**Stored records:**
★ ★ ★ ★

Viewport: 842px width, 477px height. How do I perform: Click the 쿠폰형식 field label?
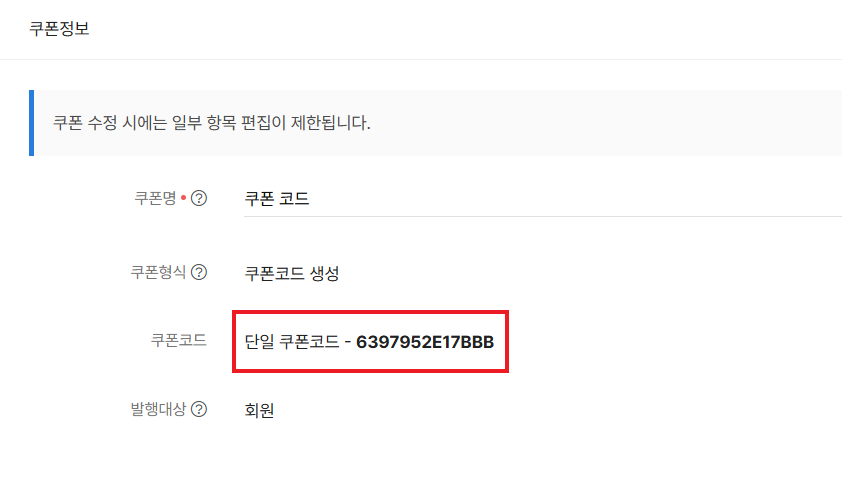tap(158, 272)
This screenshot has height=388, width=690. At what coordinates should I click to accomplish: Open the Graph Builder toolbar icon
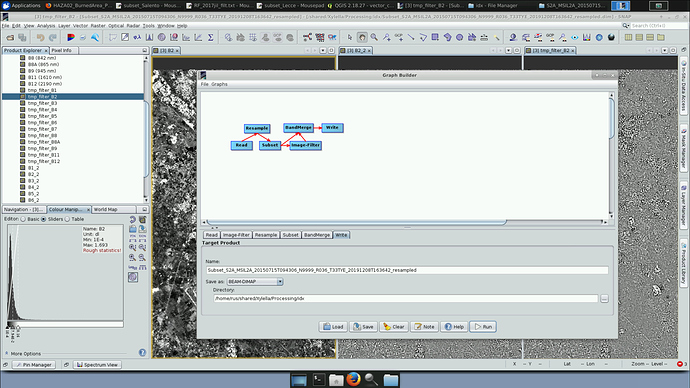[307, 37]
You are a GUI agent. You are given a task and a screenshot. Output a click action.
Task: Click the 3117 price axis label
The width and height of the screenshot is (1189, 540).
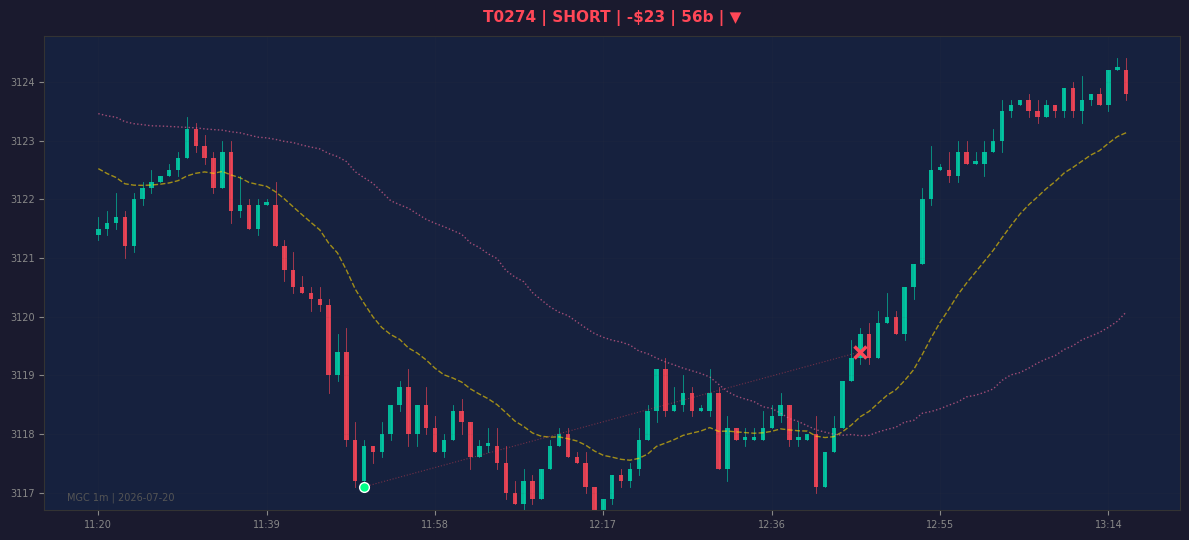pos(22,493)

★ ★ ★ ★

A faithful, word-for-word copy of the data is needed; the pictures should not appear in it.

Viewport: 842px width, 477px height. How do I perform: Click the 쿠폰형식 field label?
tap(158, 272)
This screenshot has height=388, width=690. At what coordinates should I click to accomplish: Open the Graph Builder toolbar icon
[307, 37]
You are a GUI agent. You are given a task and a screenshot. Output a click action.
Task: Click the 3117 price axis label
The width and height of the screenshot is (1189, 540).
pos(22,493)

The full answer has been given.